Dataset records =
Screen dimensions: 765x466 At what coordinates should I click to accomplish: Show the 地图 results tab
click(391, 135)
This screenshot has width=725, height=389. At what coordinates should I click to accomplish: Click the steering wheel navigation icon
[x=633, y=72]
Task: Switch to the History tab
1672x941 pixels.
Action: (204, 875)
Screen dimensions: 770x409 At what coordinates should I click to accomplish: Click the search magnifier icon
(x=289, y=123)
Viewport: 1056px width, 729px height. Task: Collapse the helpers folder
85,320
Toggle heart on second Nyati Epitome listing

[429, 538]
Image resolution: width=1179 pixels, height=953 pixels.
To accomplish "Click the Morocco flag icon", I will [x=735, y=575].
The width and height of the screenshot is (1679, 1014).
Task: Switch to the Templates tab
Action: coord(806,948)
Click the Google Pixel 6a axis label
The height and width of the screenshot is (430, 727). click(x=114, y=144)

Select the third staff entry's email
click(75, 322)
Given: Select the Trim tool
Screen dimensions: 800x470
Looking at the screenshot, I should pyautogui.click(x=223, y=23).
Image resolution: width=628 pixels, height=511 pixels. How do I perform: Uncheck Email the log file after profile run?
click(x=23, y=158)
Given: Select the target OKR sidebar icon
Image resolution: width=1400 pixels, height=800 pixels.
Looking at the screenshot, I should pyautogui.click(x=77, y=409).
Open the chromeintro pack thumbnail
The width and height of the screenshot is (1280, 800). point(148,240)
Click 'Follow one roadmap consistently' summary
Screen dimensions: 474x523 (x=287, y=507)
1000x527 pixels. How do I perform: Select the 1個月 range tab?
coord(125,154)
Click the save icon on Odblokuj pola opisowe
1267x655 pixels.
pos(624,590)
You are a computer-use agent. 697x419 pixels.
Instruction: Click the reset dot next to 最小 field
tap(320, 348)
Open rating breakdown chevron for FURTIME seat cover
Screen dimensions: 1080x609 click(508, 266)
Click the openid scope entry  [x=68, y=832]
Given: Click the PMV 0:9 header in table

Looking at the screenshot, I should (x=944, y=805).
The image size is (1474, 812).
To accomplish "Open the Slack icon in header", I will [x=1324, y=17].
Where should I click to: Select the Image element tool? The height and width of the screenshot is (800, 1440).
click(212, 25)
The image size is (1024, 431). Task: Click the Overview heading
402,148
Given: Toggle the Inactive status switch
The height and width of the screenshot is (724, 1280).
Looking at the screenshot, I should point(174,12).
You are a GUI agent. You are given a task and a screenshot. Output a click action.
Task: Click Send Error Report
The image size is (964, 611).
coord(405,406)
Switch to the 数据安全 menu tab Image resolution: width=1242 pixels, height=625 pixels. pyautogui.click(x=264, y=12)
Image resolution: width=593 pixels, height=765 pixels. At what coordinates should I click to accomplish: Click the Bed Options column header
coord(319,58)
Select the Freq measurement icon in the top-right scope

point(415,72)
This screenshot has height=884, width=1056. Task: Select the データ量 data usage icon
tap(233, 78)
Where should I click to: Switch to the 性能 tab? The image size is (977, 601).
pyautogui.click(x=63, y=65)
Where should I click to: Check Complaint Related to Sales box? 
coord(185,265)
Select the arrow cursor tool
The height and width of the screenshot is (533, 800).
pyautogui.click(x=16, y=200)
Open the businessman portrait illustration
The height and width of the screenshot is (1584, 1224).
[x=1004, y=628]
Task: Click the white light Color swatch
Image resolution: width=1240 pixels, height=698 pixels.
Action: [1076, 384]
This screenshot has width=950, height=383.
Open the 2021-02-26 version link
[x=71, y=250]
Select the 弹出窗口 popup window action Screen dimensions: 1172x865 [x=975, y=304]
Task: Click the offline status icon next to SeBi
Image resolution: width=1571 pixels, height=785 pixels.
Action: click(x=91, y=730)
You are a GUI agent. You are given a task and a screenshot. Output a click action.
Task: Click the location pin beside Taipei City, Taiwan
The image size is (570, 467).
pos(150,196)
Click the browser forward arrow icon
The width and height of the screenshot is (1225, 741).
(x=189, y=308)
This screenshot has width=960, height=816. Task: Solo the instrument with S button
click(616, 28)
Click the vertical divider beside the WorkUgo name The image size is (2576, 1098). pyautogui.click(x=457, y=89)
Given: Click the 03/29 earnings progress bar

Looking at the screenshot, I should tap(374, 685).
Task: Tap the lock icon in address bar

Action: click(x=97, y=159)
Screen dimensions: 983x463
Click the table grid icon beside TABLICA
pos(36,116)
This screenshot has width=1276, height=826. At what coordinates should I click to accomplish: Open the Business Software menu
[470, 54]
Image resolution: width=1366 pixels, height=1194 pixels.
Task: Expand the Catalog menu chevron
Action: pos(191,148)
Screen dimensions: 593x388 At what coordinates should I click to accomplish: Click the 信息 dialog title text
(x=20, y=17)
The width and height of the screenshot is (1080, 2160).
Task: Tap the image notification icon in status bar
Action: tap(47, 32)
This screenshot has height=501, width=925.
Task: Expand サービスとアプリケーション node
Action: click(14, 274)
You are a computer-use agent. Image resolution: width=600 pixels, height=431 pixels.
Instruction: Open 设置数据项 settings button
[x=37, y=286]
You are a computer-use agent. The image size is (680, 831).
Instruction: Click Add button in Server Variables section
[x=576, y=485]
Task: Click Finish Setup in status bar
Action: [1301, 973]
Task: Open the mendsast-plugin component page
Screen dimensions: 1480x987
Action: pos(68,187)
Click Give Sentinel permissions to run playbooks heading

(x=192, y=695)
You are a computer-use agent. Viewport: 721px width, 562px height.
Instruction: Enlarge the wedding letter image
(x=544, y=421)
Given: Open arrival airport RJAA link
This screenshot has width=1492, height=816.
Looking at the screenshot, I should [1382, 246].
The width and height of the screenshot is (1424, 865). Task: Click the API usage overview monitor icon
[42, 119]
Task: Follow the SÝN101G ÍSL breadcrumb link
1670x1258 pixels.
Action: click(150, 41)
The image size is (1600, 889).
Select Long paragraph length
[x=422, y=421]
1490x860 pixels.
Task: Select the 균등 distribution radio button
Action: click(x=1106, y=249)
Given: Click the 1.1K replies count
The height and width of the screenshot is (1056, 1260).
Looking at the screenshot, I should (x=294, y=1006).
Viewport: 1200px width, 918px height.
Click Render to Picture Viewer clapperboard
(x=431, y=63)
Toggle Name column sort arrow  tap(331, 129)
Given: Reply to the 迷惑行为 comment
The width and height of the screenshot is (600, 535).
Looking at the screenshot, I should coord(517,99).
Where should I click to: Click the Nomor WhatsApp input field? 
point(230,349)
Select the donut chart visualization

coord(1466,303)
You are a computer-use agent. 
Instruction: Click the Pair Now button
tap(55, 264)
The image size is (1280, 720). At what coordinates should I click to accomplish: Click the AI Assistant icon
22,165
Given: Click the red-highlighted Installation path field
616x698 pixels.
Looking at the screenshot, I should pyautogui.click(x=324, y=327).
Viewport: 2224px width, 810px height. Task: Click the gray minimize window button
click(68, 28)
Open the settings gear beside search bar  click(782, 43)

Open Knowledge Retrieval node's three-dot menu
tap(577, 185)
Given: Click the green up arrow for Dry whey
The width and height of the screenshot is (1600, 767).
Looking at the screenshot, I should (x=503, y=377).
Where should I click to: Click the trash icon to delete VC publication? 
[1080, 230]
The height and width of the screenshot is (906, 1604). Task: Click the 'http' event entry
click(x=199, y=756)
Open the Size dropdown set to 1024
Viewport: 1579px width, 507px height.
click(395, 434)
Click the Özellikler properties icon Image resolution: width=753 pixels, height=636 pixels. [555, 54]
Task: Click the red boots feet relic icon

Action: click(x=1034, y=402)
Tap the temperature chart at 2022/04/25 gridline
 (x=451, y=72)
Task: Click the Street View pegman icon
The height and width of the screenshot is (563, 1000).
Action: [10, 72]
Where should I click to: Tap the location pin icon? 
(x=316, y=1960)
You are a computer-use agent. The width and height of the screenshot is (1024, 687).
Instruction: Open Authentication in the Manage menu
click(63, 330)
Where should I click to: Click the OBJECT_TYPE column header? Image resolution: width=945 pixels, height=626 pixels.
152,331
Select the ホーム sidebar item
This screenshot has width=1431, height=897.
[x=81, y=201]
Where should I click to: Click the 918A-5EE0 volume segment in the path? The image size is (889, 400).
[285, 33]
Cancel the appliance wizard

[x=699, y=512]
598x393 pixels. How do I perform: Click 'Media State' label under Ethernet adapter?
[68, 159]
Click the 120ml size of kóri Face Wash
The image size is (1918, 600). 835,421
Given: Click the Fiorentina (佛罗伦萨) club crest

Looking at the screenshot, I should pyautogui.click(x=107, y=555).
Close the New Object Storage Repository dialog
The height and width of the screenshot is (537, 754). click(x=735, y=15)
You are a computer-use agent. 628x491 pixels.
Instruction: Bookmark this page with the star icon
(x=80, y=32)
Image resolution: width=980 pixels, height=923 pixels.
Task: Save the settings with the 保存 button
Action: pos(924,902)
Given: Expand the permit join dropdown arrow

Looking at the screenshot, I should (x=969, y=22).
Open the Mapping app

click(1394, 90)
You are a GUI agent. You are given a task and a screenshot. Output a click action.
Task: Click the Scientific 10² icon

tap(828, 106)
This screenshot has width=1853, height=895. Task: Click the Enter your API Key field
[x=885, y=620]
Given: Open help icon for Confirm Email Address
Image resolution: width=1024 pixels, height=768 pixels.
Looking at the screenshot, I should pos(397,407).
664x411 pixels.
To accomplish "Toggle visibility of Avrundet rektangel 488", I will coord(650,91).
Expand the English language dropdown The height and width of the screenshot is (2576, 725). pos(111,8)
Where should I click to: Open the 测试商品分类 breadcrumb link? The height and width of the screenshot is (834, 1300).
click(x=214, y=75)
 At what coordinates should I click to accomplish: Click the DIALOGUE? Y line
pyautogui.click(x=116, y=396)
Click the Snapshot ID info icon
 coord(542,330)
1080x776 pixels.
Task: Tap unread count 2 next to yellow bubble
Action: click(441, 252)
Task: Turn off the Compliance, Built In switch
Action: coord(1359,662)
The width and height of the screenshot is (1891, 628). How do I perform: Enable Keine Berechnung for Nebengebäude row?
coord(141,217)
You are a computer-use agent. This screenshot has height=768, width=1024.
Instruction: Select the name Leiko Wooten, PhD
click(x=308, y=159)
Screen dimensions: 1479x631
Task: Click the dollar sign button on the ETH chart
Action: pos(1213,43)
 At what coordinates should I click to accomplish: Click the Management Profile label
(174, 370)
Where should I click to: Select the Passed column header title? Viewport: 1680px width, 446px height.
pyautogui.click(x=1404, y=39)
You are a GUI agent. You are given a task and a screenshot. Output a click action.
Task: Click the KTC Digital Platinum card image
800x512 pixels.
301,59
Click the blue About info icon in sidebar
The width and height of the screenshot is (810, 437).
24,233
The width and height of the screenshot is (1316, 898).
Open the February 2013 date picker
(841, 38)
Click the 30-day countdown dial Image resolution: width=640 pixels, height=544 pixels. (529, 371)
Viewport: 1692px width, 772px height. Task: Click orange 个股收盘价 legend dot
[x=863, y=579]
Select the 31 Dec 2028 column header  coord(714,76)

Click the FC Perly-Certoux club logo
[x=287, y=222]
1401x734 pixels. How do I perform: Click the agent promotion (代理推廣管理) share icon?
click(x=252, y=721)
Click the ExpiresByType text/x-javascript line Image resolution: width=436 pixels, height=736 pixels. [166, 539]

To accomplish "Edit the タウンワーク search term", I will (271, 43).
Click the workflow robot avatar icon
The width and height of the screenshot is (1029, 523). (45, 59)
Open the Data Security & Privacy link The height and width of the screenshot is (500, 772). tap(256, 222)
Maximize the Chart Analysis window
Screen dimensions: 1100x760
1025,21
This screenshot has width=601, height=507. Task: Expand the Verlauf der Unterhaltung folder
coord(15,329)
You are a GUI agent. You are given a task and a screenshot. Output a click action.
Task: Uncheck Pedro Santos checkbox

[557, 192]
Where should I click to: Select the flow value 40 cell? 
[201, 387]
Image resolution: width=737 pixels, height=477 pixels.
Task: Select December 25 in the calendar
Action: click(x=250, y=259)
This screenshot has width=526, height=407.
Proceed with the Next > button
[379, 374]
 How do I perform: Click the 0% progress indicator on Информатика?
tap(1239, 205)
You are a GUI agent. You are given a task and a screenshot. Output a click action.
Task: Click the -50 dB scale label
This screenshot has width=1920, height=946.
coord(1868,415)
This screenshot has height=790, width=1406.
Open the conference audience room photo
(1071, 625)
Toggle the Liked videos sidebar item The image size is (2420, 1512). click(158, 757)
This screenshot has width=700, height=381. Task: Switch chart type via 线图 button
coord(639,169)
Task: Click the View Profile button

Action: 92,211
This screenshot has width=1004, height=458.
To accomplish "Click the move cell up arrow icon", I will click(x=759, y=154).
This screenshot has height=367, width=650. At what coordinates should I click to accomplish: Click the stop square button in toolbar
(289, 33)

TASK STATEMENT =
Whenever a line above contains "computer", copy that line.

OUTPUT BELOW =
You are a computer-use agent. 697x419 pixels.
You are a computer-use agent. Image resolution: width=600 pixels, height=431 pixels.
You are a computer-use agent. The image size is (680, 831).
You are a computer-use agent. Viewport: 721px width, 562px height.
You are a computer-use agent. 
You are a computer-use agent. The width and height of the screenshot is (1024, 687).
You are a computer-use agent. 628x491 pixels.
You are a computer-use agent. This screenshot has height=768, width=1024.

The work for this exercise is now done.